Wir als Vikarinnen und Vikare, und nur für diese Berufsgruppe kann
ich hier sprechen, können im Vergleich zu allen Theologengenerationen
vor uns einen entscheidenden Unterschied für uns reklamieren: wir
sind die ersten in der Geschichte der EKvW, die auf die grundsätzliche
Fähigkeit und Bereitschaft, die nun auch von der Reformvorlage postulierten
Qualitätsmerkmale kirchlicher Zukunftsentwicklung auch umsetzen zu
können, bereits einmal überprüft worden sind. Wir sind
mithin die ersten, die den Beginn einer kirchlichen Personalentwicklung
für Theologinnen und Theologen bereits kennengelernt haben. Mitgliederorientierung
und "Wachsen gegen den Trend" gehören bereits zu den Eckpfeilern
unseres eigenen Zugangs zur Vikariatsausbildung. Anders ist uns eine zukunftsfähige
Kirche nicht vorstellbar.
Damit komme ich zum 2. Punkt: Menschen, die in der Kirche arbeiten. Von
besonderem Interesse ist hier für uns selbstverständlich die
Reform des Pfarrbildes. Damit sollen die Erörterungen der Reformvorlage
zur ehrenamtlichen Arbeit sowie zur hauptamtlichen Arbeit anderer Berufsgruppen
keineswegs herabgewürdigt oder hinten angestellt sein - im Gegenteil!
Wir als Vikarinnen und Vikare wollen keine auf das Pfarramt konzentrierte
Kirche, sondern eine echte Gemeinschaft der Dienste. Und dazu gehört
zweifellos eine grundlegende Neuorientierung im Pfarrberuf und im Amtsverständnis.
Die Reformvorlage stellt hier bereits im Grundsatz richtige Fragen: Sind
Pfarrerinnen und Pfarrer für ihren anspruchsvollen Beruf richtig
ausgebildet? Sind nicht viele Pfarrerinnen und Pfarrer für diese
sich rasant entwickelnde Gesellschaft viel zu weltfremd? Wie steht es
mit der Qualität der Arbeit im Pfarramt, wie de facto mit der Rechenschaftspraxis?
Wie sieht es mit der Besoldungsstruktur aus? - Sämtlich suggestive
Fragen, die den Verdacht implizieren, daß hier dringend Handlungsbedarf
besteht.

_Deine Aufgabe_. Gib aus dem Text zur Reformvorlage wörtlich die Passage wieder, die bei den Worten „Wir als Vikarinnen und Vikare wollen“ einsetzt und nach „mit der Rechenschaftspraxis?“ aufhört.

_Bereitgestelltes Material_.

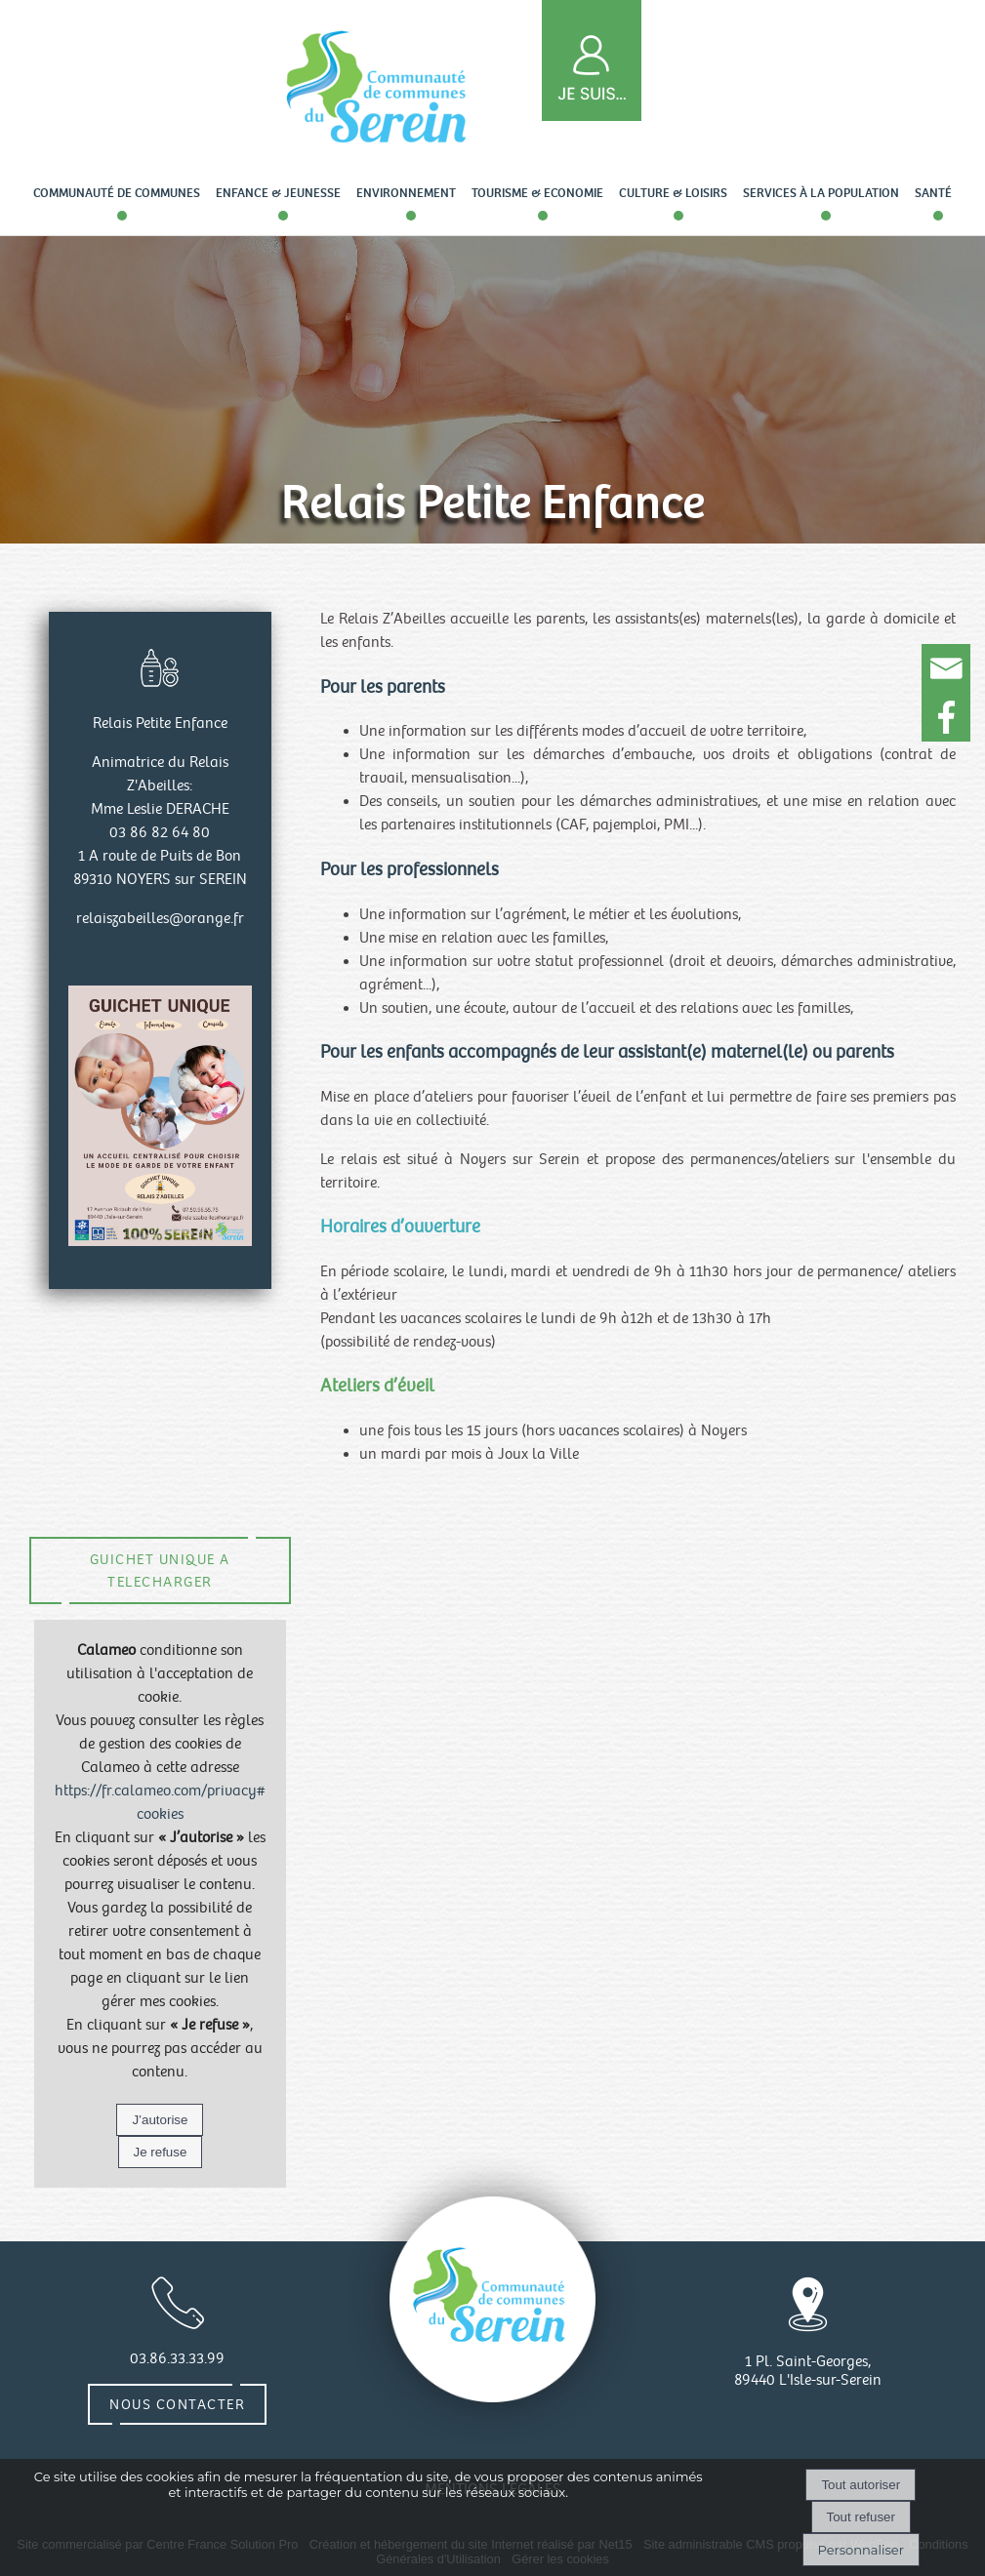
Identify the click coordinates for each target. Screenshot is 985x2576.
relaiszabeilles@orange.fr (160, 957)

_Ergebnis der Übung_.
Wir als Vikarinnen und Vikare wollen keine auf das Pfarramt konzentrierte
Kirche, sondern eine echte Gemeinschaft der Dienste. Und dazu gehört
zweifellos eine grundlegende Neuorientierung im Pfarrberuf und im Amtsverständnis.
Die Reformvorlage stellt hier bereits im Grundsatz richtige Fragen: Sind
Pfarrerinnen und Pfarrer für ihren anspruchsvollen Beruf richtig
ausgebildet? Sind nicht viele Pfarrerinnen und Pfarrer für diese
sich rasant entwickelnde Gesellschaft viel zu weltfremd? Wie steht es
mit der Qualität der Arbeit im Pfarramt, wie de facto mit der Rechenschaftspraxis?